The introduction to Reactive Programming you’ve been missing by Andre Staltz.
From the post:
So you’re curious in learning this new thing called (Functional) Reactive Programming (FRP).
Learning it is hard, even harder by the lack of good material. When I started, I tried looking for tutorials. I found only a handful of practical guides, but they just scratched the surface and never tackled the challenge of building the whole architecture around it. Library documentations often don’t help when you’re trying to understand some function. I mean, honestly, look at this:
Rx.Observable.prototype.flatMapLatest(selector, [thisArg])
Projects each element of an observable sequence into a new sequence of observable sequences by incorporating the element’s index and then transforms an observable sequence of observable sequences into an observable sequence producing values only from the most recent observable sequence.
Holy cow.
I’ve read two books, one just painted the big picture, while the other dived into how to use the FRP library. I ended up learning Reactive Programming the hard way: figuring it out while building with it. At my work in Futurice I got to use it in a real project, and had the support of some colleagues when I ran into troubles.
The hardest part of the learning journey is thinking in FRP. It’s a lot about letting go of old imperative and stateful habits of typical programming, and forcing your brain to work in a different paradigm. I haven’t found any guide on the internet in this aspect, and I think the world deserves a practical tutorial on how to think in FRP, so that you can get started. Library documentation can light your way after that. I hope this helps you.
…
Andre is moving in the right direction when he announces:
FRP is programming with asynchronous data streams.

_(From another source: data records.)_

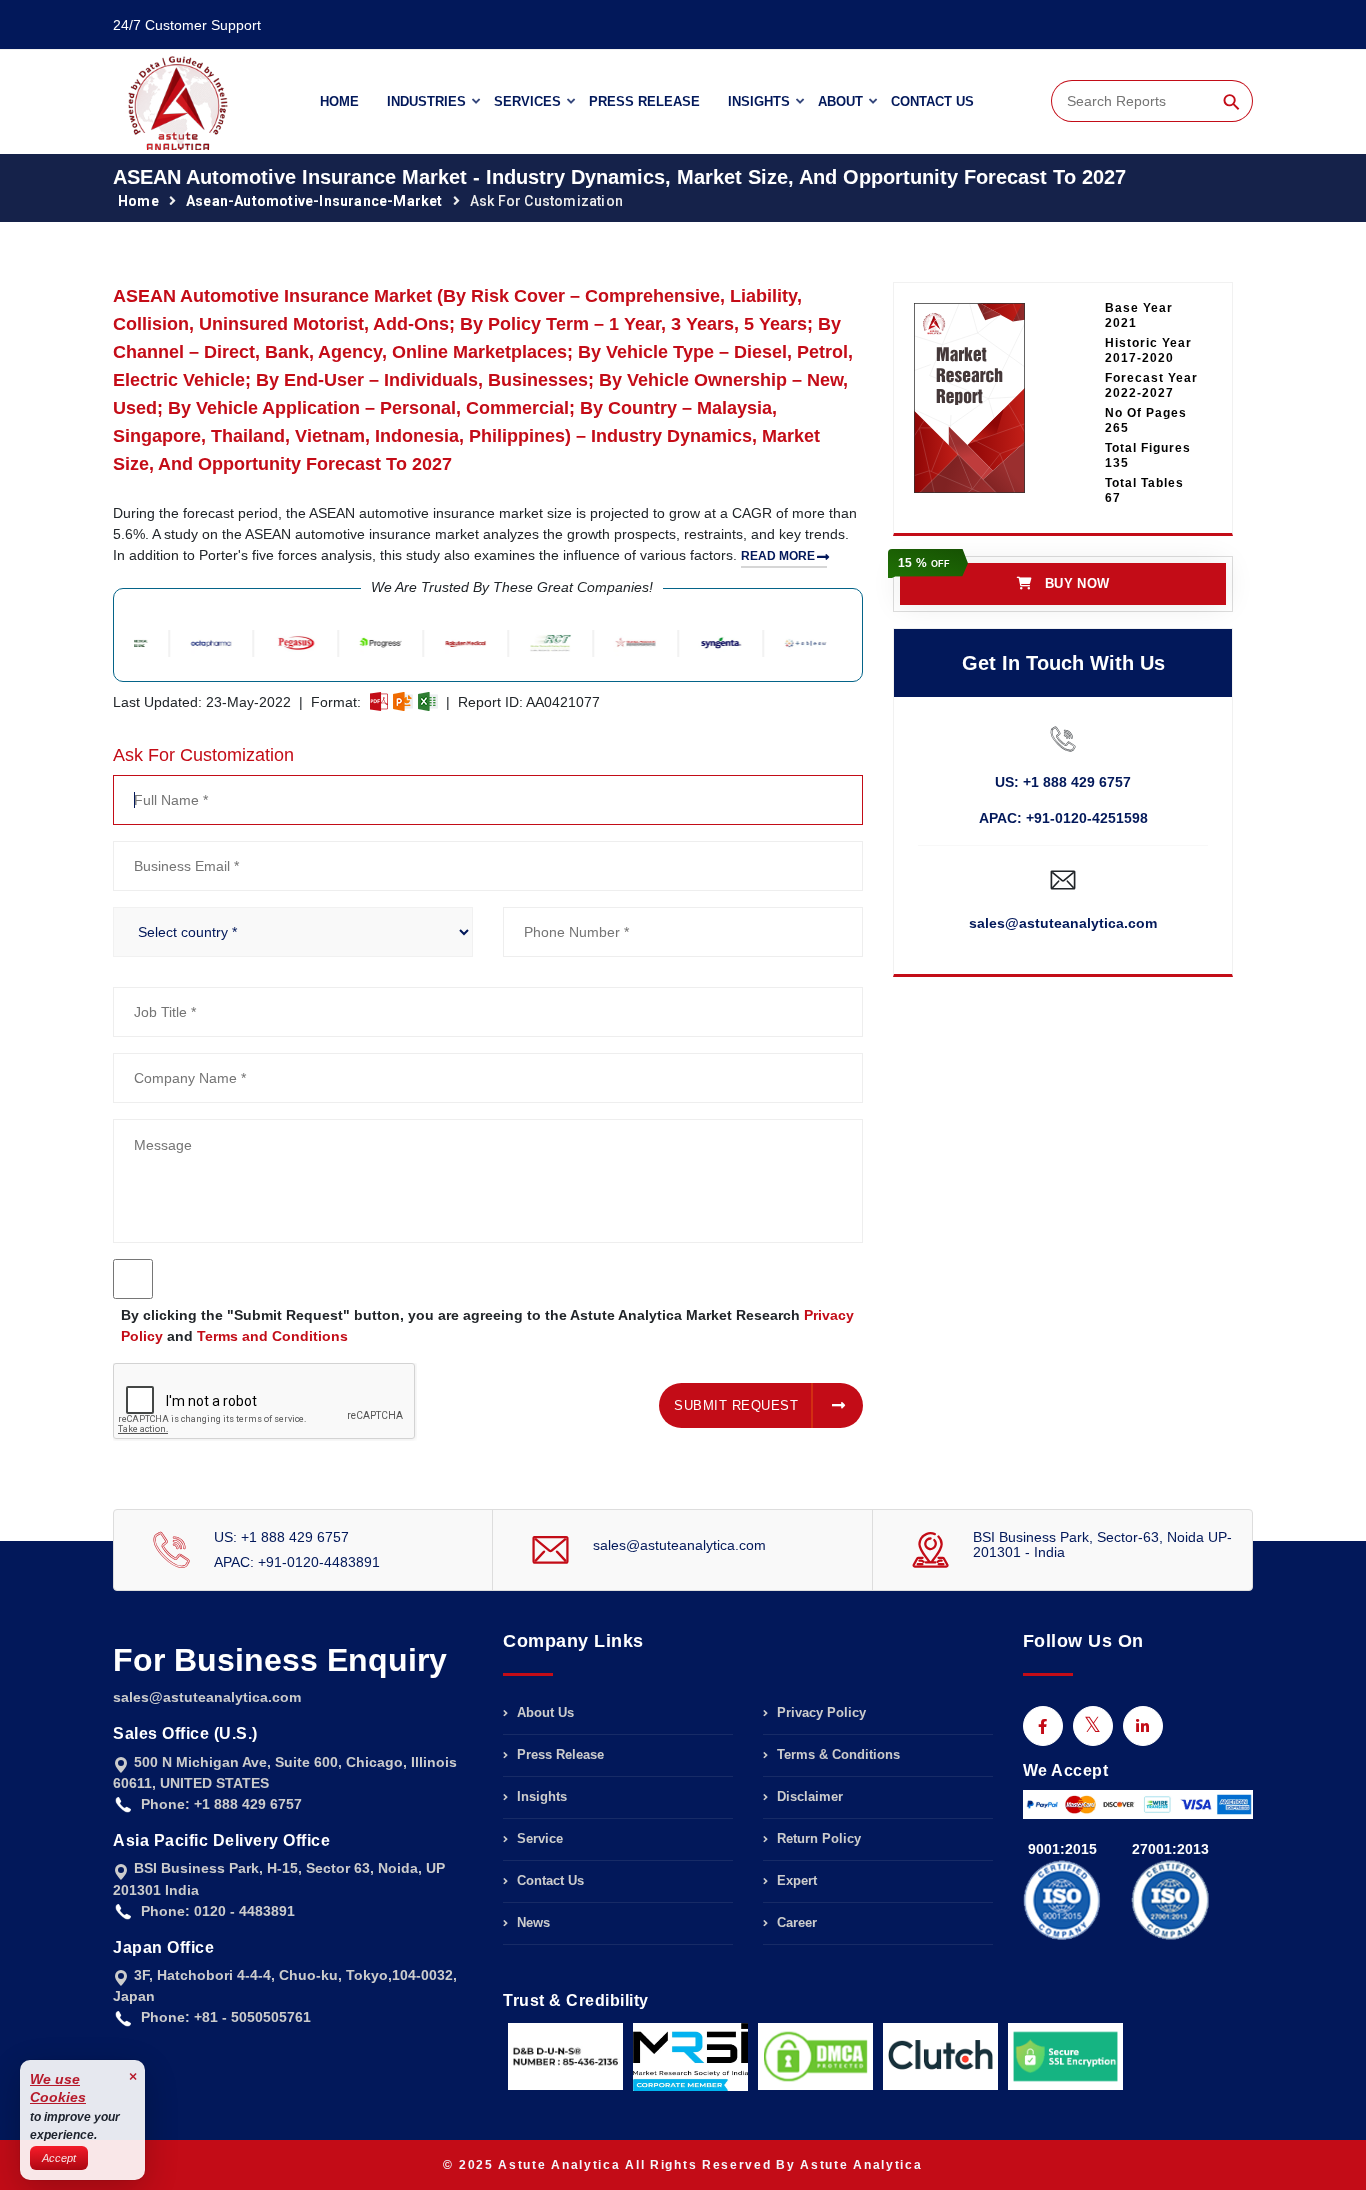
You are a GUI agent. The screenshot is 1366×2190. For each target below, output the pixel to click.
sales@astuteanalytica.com (1063, 923)
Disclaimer (808, 1796)
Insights (759, 101)
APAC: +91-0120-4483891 (297, 1562)
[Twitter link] (1093, 1726)
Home (339, 101)
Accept (59, 2158)
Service (538, 1838)
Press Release (644, 101)
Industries (426, 101)
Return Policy (817, 1838)
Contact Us (932, 101)
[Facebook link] (1043, 1726)
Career (795, 1922)
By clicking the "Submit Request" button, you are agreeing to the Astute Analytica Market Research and (487, 1325)
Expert (795, 1880)
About (840, 101)
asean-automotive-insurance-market (314, 201)
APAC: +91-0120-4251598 (1063, 818)
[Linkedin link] (1143, 1726)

Data streams. I have been hearing that a lot lately. 😉
The view that data is static, file based, etc., was an artifact of our storage and processing technology. Not that data “streams” is a truer view of data but it is a different one.
The semantic/subject identity issues associated with data don’t change whether you have a static or stream view of data.
Although, with data streams, the processing requirements for subject identity become different. For example, with static data a change (read merger) can propagate throughout a topic map.
With data streams, there may be no retrospective application of a new merging rule, it may only impact data streams going forward. Your view of the topic map becomes a time-based snapshot of the current state of a merged data stream.
If you are looking for ways to explore such issues, FRP and this tutorial are a good place to start.